Dataset entries
= = = =

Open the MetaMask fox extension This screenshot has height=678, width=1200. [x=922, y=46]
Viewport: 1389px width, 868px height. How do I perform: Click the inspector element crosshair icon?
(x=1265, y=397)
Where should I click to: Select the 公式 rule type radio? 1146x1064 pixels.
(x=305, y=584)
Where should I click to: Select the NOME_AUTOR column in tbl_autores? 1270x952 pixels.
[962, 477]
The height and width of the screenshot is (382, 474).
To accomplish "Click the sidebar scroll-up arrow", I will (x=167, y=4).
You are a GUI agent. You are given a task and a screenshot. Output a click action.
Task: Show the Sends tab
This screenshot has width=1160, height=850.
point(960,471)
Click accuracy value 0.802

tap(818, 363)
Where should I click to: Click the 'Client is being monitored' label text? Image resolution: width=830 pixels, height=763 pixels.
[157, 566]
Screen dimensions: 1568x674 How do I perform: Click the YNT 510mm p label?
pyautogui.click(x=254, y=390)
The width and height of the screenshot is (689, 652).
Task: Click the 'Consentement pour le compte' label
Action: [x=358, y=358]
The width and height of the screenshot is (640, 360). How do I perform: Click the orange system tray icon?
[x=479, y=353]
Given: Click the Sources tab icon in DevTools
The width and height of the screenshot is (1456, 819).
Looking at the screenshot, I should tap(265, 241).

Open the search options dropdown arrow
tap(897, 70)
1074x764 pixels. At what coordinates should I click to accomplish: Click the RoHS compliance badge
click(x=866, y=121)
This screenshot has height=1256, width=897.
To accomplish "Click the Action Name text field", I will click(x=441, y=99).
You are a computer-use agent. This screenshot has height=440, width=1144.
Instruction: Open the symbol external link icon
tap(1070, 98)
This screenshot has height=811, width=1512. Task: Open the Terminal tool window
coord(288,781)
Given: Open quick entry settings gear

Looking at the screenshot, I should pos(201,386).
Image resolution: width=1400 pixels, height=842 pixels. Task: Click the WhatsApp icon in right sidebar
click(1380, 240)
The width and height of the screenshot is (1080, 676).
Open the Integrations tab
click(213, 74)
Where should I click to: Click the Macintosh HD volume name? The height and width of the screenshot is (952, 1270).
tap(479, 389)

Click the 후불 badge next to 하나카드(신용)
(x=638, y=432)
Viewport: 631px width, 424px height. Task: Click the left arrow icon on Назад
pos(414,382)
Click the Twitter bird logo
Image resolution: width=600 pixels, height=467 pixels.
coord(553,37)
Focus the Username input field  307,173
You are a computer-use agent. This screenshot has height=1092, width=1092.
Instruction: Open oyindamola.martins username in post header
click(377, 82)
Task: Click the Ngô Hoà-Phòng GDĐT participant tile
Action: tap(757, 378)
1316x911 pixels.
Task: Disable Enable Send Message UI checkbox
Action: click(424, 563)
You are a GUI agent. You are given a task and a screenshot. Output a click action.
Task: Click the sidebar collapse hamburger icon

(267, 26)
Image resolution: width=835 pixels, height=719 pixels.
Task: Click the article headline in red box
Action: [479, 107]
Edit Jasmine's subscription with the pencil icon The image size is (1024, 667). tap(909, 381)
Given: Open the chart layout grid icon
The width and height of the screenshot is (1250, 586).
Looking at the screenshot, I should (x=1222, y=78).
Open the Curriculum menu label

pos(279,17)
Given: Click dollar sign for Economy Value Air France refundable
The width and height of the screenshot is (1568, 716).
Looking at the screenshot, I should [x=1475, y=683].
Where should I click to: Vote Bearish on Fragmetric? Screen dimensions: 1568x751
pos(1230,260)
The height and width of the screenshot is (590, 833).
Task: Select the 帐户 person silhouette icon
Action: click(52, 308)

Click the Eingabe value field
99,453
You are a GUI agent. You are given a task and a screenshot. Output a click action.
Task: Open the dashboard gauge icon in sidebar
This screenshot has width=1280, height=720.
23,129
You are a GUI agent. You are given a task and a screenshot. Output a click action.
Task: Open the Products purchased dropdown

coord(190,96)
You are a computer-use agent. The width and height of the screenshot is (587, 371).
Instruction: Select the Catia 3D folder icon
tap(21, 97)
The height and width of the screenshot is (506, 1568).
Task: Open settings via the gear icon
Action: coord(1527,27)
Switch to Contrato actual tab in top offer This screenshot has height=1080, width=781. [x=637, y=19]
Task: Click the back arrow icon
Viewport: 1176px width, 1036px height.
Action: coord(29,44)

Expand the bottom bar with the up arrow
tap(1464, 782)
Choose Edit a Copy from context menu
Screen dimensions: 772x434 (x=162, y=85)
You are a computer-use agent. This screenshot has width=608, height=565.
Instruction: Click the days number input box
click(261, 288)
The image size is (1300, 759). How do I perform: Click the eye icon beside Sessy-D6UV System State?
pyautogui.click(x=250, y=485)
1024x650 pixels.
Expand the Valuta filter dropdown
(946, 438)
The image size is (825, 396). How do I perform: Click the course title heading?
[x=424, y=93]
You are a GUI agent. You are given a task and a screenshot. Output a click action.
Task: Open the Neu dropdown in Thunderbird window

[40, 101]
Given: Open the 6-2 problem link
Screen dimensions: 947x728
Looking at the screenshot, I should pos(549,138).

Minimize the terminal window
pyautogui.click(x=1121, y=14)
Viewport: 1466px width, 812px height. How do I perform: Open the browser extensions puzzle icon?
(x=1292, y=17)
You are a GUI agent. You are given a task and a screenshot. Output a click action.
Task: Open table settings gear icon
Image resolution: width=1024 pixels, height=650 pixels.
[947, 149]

= = = =

> [Written request]
Output verbatim the data lines starting with the line containing "The height and width of the screenshot is (382, 474)." and ending with the line containing "click(213, 74)", including both of those lines.

> [Expected answer]
The height and width of the screenshot is (382, 474).
To accomplish "Click the sidebar scroll-up arrow", I will (x=167, y=4).
You are a GUI agent. You are given a task and a screenshot. Output a click action.
Task: Show the Sends tab
This screenshot has width=1160, height=850.
point(960,471)
Click accuracy value 0.802

tap(818, 363)
Where should I click to: Click the 'Client is being monitored' label text? Image resolution: width=830 pixels, height=763 pixels.
[157, 566]
Screen dimensions: 1568x674 How do I perform: Click the YNT 510mm p label?
pyautogui.click(x=254, y=390)
The width and height of the screenshot is (689, 652).
Task: Click the 'Consentement pour le compte' label
Action: [x=358, y=358]
The width and height of the screenshot is (640, 360). How do I perform: Click the orange system tray icon?
[x=479, y=353]
Given: Click the Sources tab icon in DevTools
The width and height of the screenshot is (1456, 819).
Looking at the screenshot, I should tap(265, 241).

Open the search options dropdown arrow
tap(897, 70)
1074x764 pixels. At what coordinates should I click to accomplish: Click the RoHS compliance badge
click(x=866, y=121)
This screenshot has height=1256, width=897.
To accomplish "Click the Action Name text field", I will click(x=441, y=99).
You are a computer-use agent. This screenshot has height=440, width=1144.
Instruction: Open the symbol external link icon
tap(1070, 98)
This screenshot has height=811, width=1512. Task: Open the Terminal tool window
coord(288,781)
Given: Open quick entry settings gear

Looking at the screenshot, I should pos(201,386).
Image resolution: width=1400 pixels, height=842 pixels. Task: Click the WhatsApp icon in right sidebar
click(1380, 240)
The width and height of the screenshot is (1080, 676).
Open the Integrations tab
click(213, 74)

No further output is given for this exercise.